## [Task to complete]
Return copies of the lines below that mention "agent".

## [Stored records]
☆ ☆ ☆

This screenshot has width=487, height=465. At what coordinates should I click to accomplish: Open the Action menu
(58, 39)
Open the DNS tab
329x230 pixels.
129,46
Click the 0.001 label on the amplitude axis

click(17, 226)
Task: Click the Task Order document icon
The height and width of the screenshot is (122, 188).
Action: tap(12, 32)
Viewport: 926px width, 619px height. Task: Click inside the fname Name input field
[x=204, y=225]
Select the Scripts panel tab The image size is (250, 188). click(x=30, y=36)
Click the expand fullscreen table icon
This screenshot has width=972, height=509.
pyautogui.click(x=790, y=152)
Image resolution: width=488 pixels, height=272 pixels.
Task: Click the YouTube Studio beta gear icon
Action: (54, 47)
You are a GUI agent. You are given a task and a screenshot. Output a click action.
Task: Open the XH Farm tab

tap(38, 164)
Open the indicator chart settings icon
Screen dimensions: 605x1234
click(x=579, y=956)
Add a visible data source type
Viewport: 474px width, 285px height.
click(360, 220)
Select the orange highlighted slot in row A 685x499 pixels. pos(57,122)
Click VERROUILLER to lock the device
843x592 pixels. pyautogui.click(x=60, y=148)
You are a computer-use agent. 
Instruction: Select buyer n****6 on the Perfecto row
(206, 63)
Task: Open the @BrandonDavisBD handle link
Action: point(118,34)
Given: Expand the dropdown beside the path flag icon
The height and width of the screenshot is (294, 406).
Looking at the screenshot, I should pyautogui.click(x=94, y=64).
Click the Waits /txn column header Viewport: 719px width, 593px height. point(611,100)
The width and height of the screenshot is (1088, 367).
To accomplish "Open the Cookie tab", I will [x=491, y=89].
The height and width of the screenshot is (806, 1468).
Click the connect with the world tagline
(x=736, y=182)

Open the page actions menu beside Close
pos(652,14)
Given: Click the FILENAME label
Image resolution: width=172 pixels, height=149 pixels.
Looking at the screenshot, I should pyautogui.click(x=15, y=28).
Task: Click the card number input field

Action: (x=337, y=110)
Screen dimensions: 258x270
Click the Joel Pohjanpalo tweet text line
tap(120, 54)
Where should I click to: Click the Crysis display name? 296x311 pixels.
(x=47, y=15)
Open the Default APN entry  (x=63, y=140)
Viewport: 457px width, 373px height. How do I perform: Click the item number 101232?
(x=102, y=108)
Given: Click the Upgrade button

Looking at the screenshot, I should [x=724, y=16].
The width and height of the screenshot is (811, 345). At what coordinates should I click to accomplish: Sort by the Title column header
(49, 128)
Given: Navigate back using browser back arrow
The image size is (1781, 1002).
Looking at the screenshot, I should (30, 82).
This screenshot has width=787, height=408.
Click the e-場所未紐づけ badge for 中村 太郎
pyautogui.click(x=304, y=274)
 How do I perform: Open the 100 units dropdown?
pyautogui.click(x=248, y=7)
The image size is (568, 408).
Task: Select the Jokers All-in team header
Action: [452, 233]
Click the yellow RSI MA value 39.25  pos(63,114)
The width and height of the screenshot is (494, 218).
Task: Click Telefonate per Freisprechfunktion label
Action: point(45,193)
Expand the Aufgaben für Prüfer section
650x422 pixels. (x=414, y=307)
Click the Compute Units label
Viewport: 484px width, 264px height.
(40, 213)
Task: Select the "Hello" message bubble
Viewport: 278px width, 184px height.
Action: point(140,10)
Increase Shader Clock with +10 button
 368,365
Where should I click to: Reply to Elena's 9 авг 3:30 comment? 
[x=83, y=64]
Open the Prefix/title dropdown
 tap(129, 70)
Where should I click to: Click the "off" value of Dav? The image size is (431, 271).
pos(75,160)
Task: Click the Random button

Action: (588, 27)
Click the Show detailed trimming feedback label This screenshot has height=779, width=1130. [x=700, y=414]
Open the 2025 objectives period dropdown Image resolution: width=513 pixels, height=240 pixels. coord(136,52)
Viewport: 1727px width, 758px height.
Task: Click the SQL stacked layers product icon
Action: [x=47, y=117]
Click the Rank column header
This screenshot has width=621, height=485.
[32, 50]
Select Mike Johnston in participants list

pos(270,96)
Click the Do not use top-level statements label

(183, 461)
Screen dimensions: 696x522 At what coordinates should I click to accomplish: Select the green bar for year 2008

☆ ☆ ☆

## [Output]
You are a GUI agent. You are given a task and a screenshot. Output a click action.
You are a computer-use agent. 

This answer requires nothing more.